The deal transfers branched software IP, key personnel and customer relationships to a new Perth subsidiary, includes a multi‑year Master Services Agreement with initial SOWs expected to deliver AUD $4.1M ARR (~AUD $1.0M gross margin), and projects potential monthly revenues to AUD $840,000 by year‑end 2026.

Permanent ownership of transferred software is contingent on a proposed uplisting to NASDAQ/NYSE within ~12 months; transaction is subject to ASX and TSXV approvals and contains an anti‑dilution adjustment if uplisting occurs.
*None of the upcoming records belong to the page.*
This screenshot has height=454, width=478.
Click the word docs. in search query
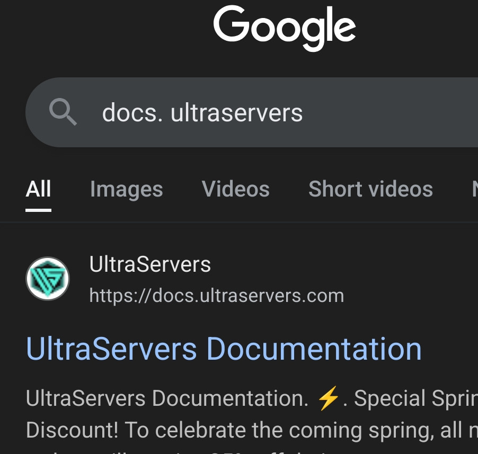click(132, 113)
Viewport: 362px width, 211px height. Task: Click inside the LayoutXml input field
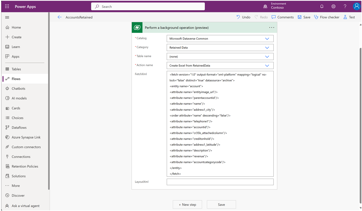[220, 182]
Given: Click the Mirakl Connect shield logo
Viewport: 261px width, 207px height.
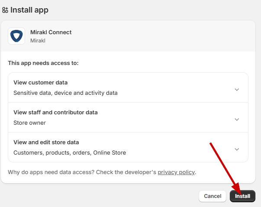Looking at the screenshot, I should [x=16, y=36].
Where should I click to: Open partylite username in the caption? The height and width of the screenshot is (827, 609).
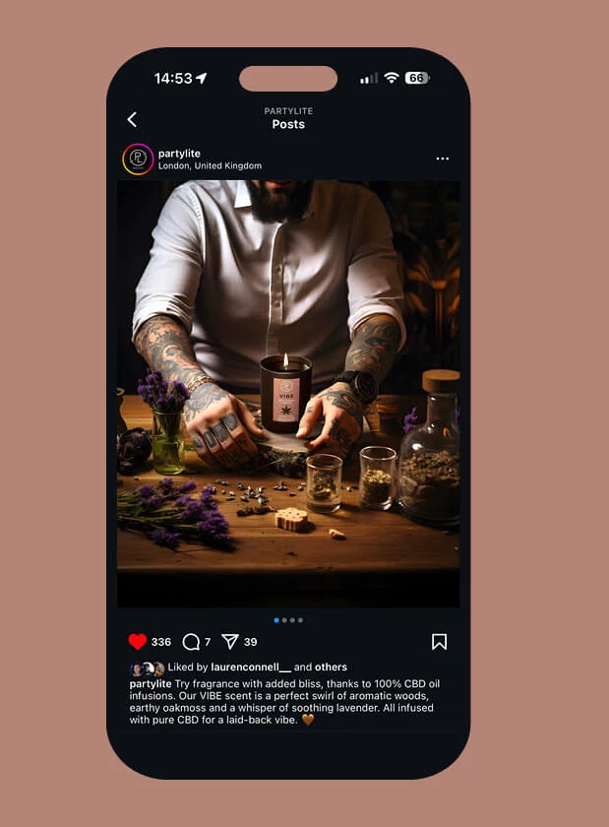tap(151, 684)
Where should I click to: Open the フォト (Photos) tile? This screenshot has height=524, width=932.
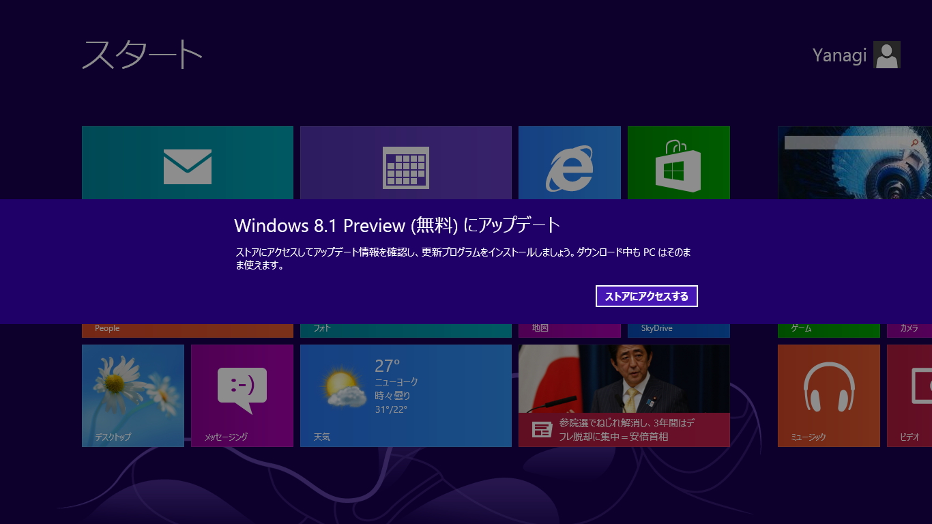tap(405, 328)
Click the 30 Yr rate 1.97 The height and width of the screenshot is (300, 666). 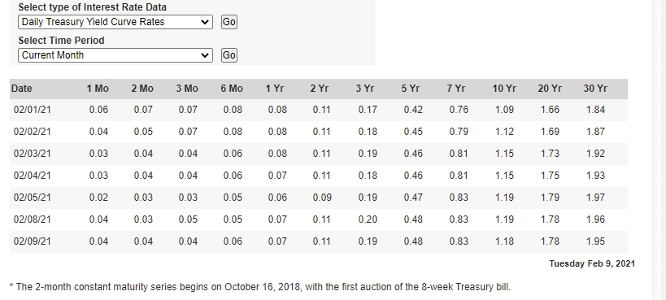pyautogui.click(x=595, y=198)
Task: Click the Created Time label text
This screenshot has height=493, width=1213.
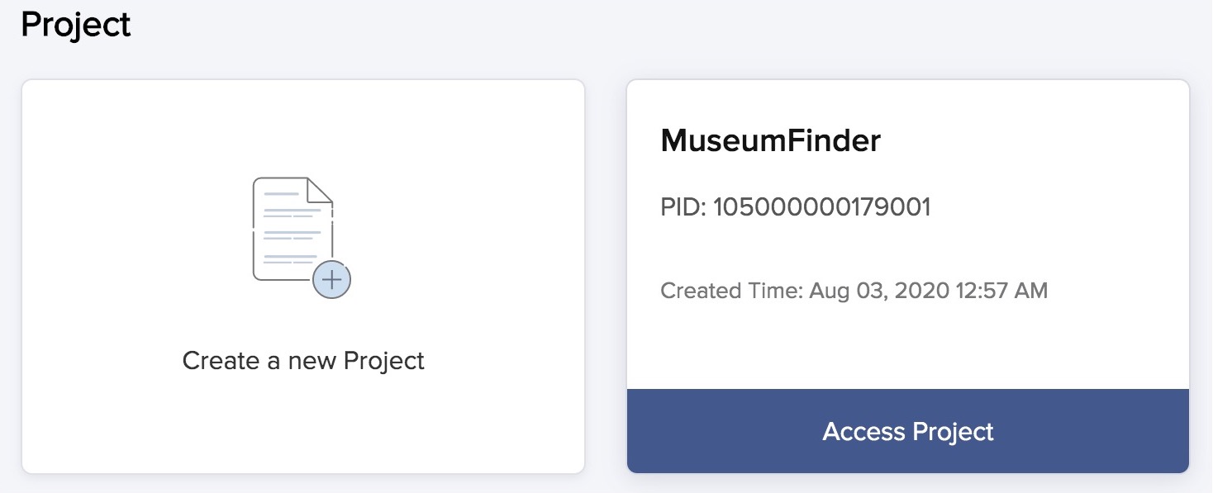Action: tap(731, 291)
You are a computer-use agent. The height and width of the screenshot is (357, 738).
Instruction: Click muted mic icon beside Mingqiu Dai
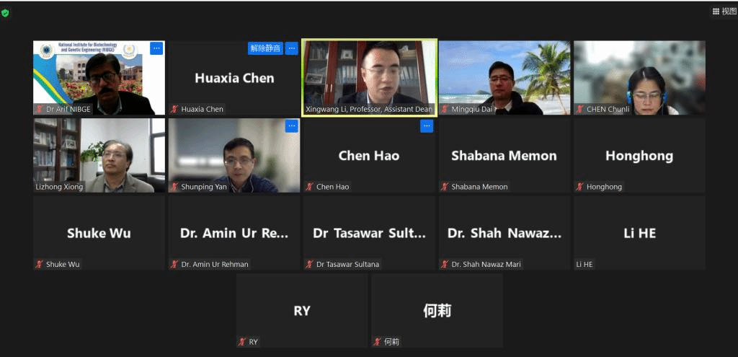(x=445, y=110)
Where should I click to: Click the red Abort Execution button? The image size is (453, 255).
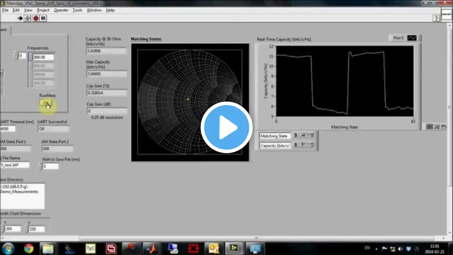click(36, 18)
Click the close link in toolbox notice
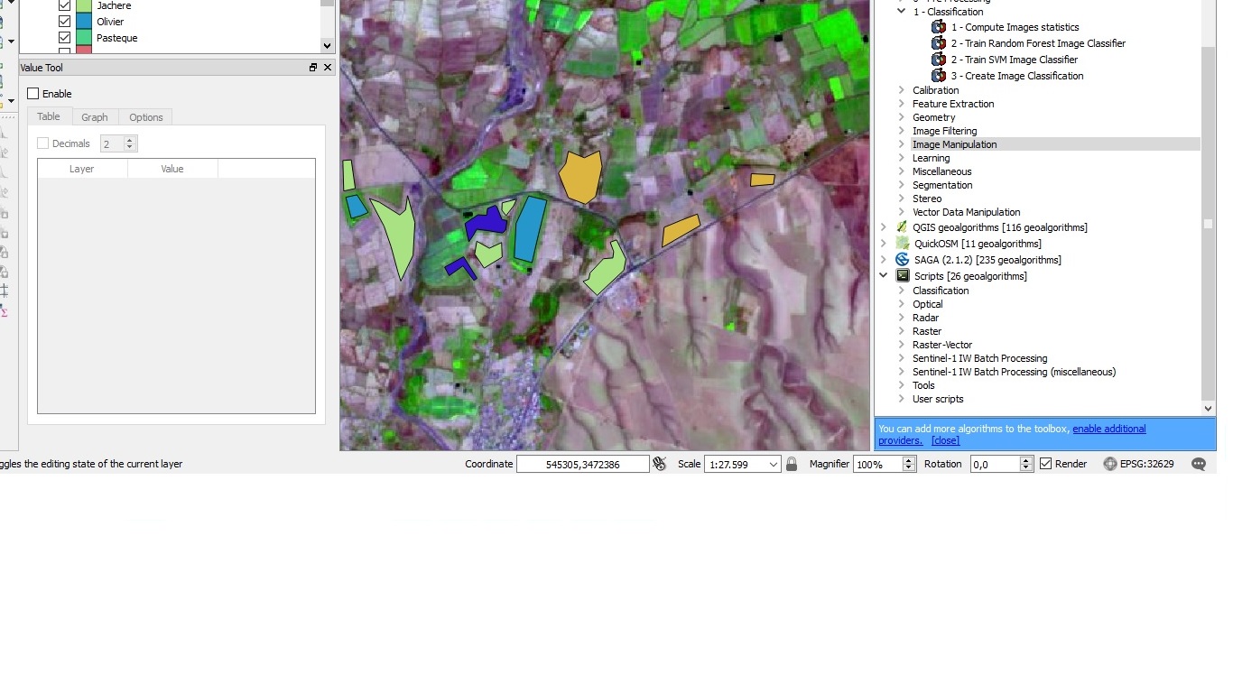Viewport: 1233px width, 693px height. point(945,440)
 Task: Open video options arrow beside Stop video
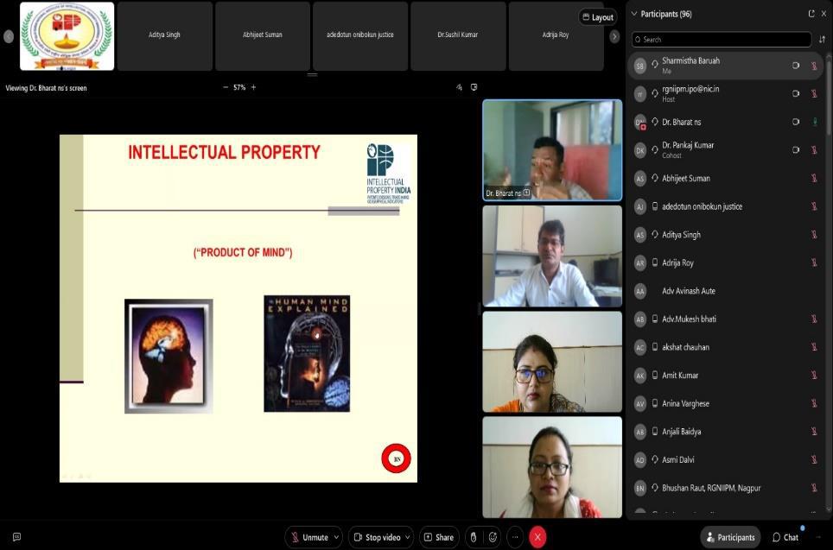[x=408, y=537]
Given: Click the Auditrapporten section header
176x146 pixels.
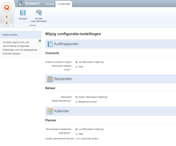Looking at the screenshot, I should (x=66, y=44).
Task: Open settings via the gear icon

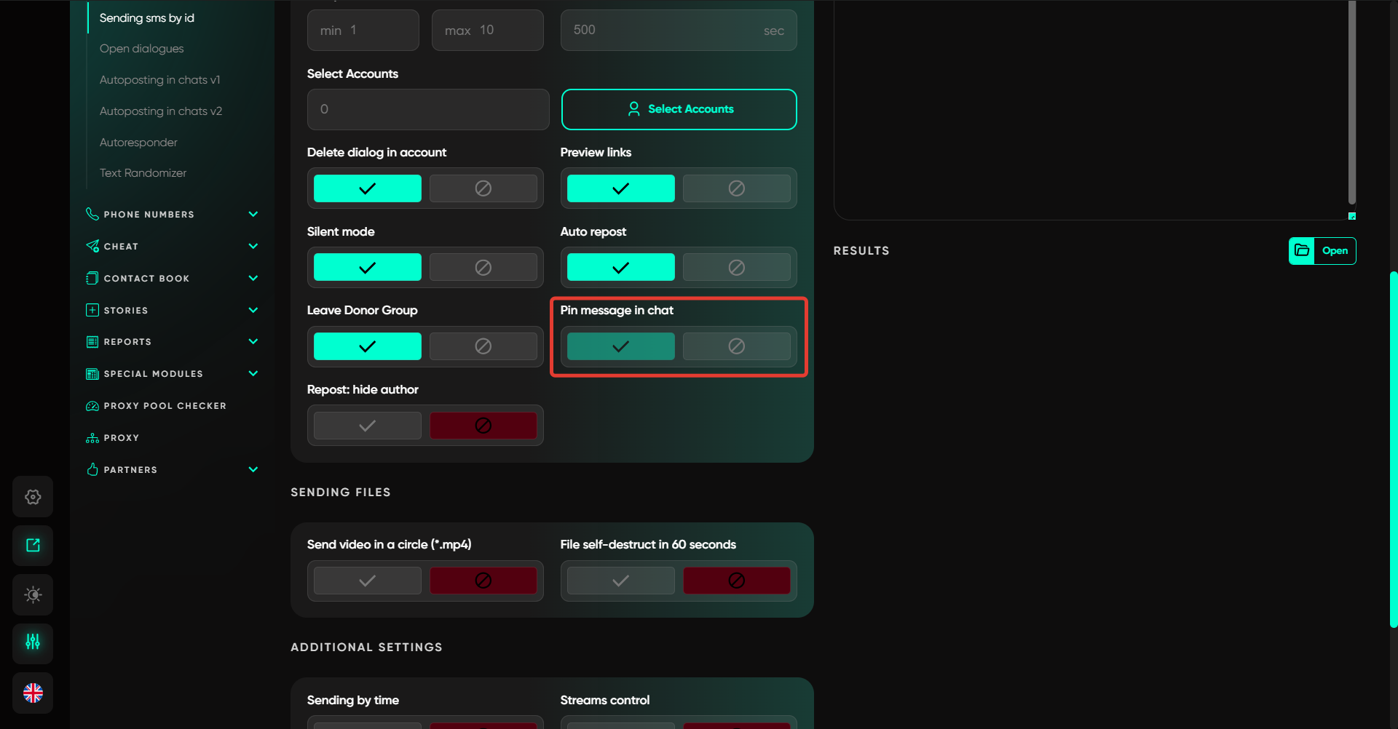Action: pyautogui.click(x=33, y=497)
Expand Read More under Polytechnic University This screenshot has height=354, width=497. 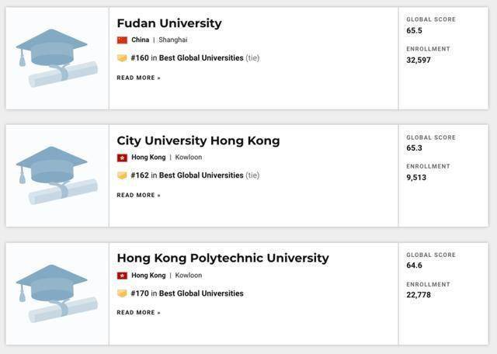tap(138, 312)
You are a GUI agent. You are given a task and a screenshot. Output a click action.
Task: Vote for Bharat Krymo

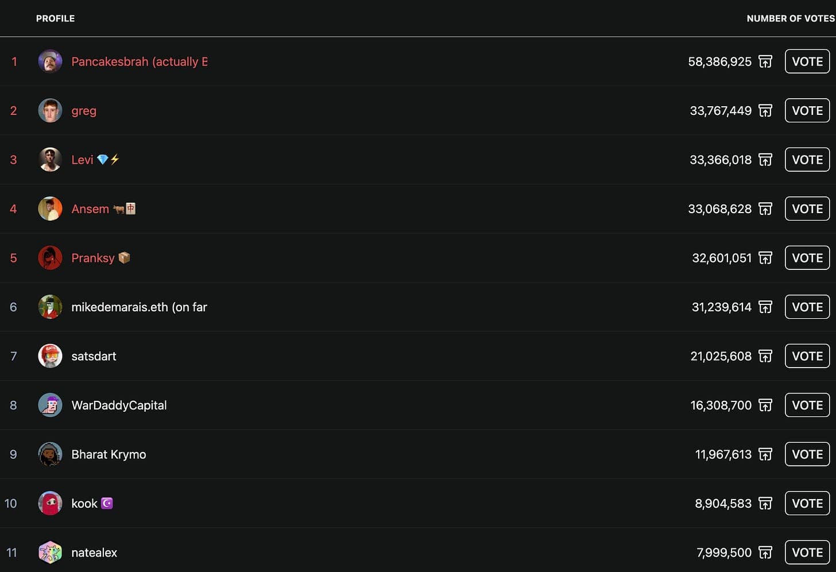[x=807, y=454]
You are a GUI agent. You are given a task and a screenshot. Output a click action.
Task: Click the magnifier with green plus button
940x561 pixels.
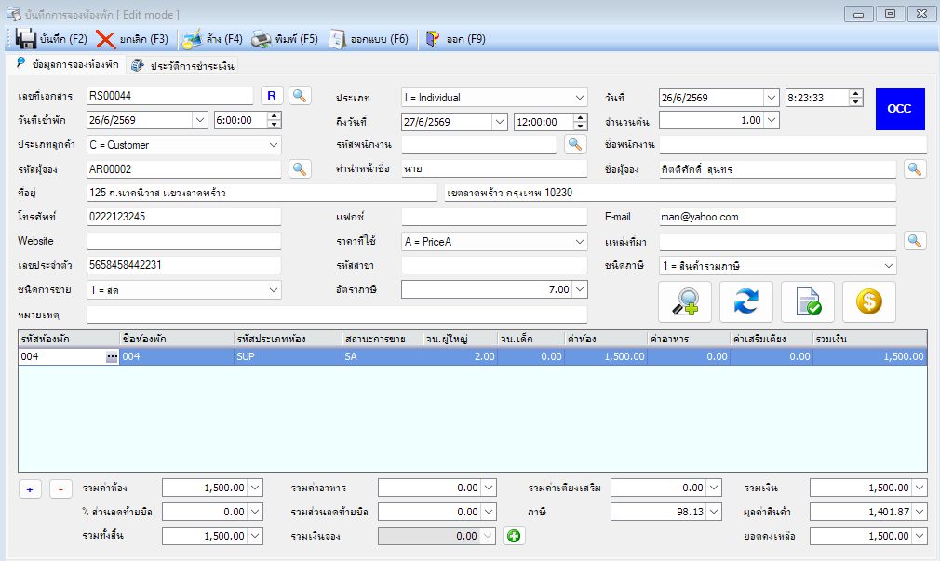coord(685,301)

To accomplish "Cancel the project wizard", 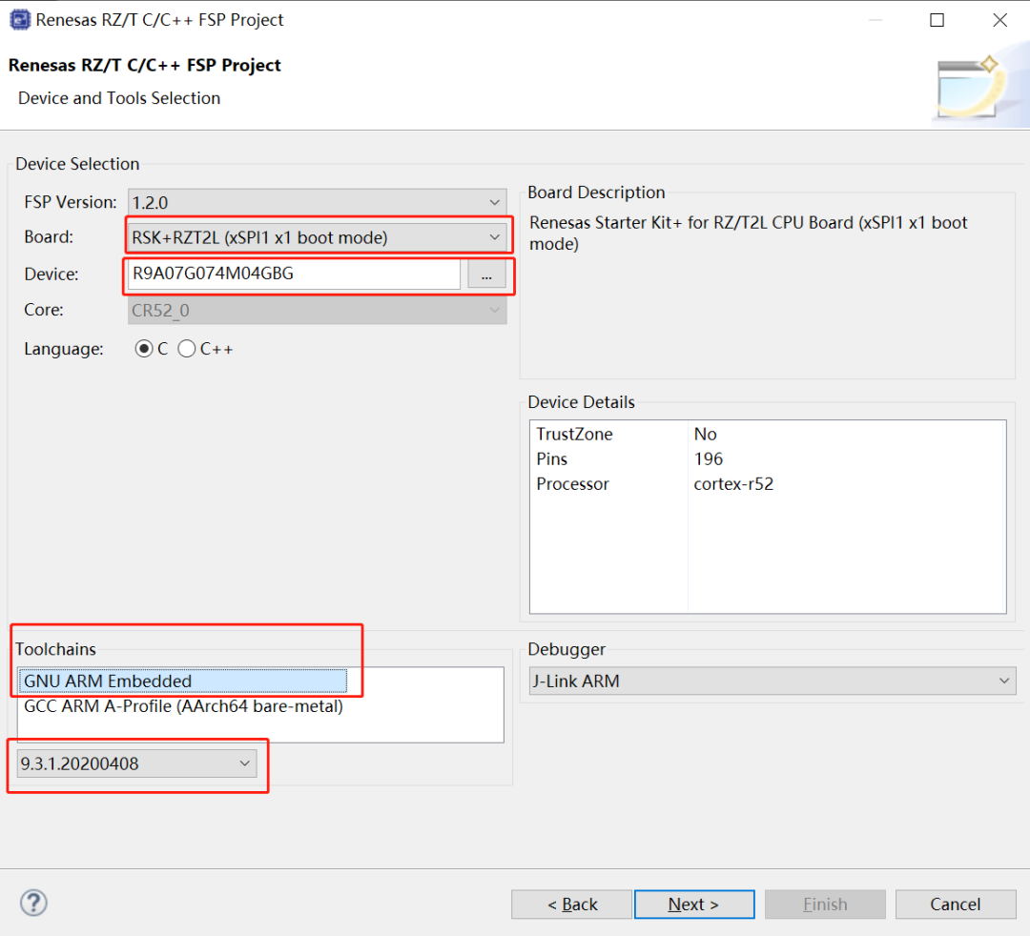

EdgeTI (UNFYF) ha stipulato accordi definitivi per acquisire la Digital Technology Division di Austal Australia in una operazione interamente scambiata azioni, datata 30 ottobre 2025, per un'emissione ritenuta di C$1,00 per azione che determina Austal possedere 9.9% di EdgeTI (~6.08M SVS, ~C$6.08M).

L'operazione trasferisce IP software ramificato, personale chiave e relazioni con i clienti a una nuova filiale di Perth, comprende un Master Services Agreement pluriennale con i primi SOW che dovrebbero generare AUD $4.1M ARR (~AUD $1.0M di margine lordo), e proietta ricavi mensili potenziali fino a AUD $840,000 entro la fine del 2026.

La proprietà permanente del software trasferito è subordinata a una possibile quotazione uplisting su NASDAQ/NYSE entro ~12 mesi; la transazione è soggetta alle approvazioni ASX e TSXV e contiene un aggiustamento anti-diluizione se avviene l'uplisting.

EdgeTI (UNFYF) acordó acuerdos definitivos para adquirir la Digital Technology Division de Austal Australia en una operación enteramente en acciones, fechada el 30 de octubre de 2025, para una emisión considerada de C$1,00 por acción que resulta en que Austal posea 9,9% de EdgeTI (~6.08M SVS, ~C$6.08M).

El trato transfiere IP de software ramificada, personal clave y relaciones con clientes a una nueva filial en Perth, e incluye un Master Services Agreement plurianual con SOW iniciales que se espera entreguen AUD $4.1M ARR (~AUD $1.0M de margen bruto), y proyecta ingresos mensuales potenciales de AUD $840,000 para finales de 2026.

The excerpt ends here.